Work to complete:
Retype all of the data without changing a single word.

Stored data entries:

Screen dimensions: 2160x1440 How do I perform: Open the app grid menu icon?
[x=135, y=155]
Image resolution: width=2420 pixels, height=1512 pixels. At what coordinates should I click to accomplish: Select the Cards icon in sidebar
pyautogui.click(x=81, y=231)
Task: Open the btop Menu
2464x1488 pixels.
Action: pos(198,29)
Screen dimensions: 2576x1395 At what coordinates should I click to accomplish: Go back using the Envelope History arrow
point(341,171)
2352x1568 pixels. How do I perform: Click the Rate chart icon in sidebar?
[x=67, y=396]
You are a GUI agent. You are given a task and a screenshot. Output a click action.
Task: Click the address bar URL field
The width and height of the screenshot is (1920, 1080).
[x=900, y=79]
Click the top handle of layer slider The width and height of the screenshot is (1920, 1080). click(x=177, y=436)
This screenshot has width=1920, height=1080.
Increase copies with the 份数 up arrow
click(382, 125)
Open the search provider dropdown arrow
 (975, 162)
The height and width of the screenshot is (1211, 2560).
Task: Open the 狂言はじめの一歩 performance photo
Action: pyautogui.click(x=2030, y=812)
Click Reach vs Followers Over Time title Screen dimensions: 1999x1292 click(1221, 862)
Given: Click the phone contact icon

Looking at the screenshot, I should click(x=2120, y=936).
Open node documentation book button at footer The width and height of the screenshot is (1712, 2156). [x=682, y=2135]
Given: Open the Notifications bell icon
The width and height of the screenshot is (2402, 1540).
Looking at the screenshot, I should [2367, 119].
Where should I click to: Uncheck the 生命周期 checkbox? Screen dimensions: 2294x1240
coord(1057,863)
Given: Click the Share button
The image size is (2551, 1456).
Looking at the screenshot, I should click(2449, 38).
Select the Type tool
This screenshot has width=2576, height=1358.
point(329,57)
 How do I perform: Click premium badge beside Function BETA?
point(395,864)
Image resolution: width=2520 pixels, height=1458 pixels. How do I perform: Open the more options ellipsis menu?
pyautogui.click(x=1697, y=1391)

Your response:
Screen dimensions: 2160x1440 How do I perform: Open the app grid menu icon?
[x=135, y=155]
Image resolution: width=2420 pixels, height=1512 pixels. At what coordinates should I click to accomplish: Select the Cards icon in sidebar
pyautogui.click(x=81, y=231)
Task: Open the btop Menu
2464x1488 pixels.
Action: pos(198,29)
Screen dimensions: 2576x1395 At what coordinates should I click to accomplish: Go back using the Envelope History arrow
point(341,171)
2352x1568 pixels. How do I perform: Click the Rate chart icon in sidebar?
[x=67, y=396]
You are a GUI agent. You are given a task and a screenshot. Output a click action.
Task: Click the address bar URL field
The width and height of the screenshot is (1920, 1080).
[x=900, y=79]
Click the top handle of layer slider The width and height of the screenshot is (1920, 1080). click(x=177, y=436)
This screenshot has width=1920, height=1080.
Increase copies with the 份数 up arrow
click(382, 125)
Open the search provider dropdown arrow
 (975, 162)
The height and width of the screenshot is (1211, 2560).
Task: Open the 狂言はじめの一歩 performance photo
Action: pyautogui.click(x=2030, y=812)
Click Reach vs Followers Over Time title Screen dimensions: 1999x1292 click(1221, 862)
Given: Click the phone contact icon

Looking at the screenshot, I should click(x=2120, y=936).
Open node documentation book button at footer The width and height of the screenshot is (1712, 2156). [x=682, y=2135]
Given: Open the Notifications bell icon
The width and height of the screenshot is (2402, 1540).
Looking at the screenshot, I should [2367, 119].
Where should I click to: Uncheck the 生命周期 checkbox? Screen dimensions: 2294x1240
coord(1057,863)
Given: Click the Share button
The image size is (2551, 1456).
Looking at the screenshot, I should click(2449, 38).
Select the Type tool
This screenshot has width=2576, height=1358.
point(329,57)
 How do I perform: Click premium badge beside Function BETA?
point(395,864)
Image resolution: width=2520 pixels, height=1458 pixels. How do I perform: Open the more options ellipsis menu?
pyautogui.click(x=1697, y=1391)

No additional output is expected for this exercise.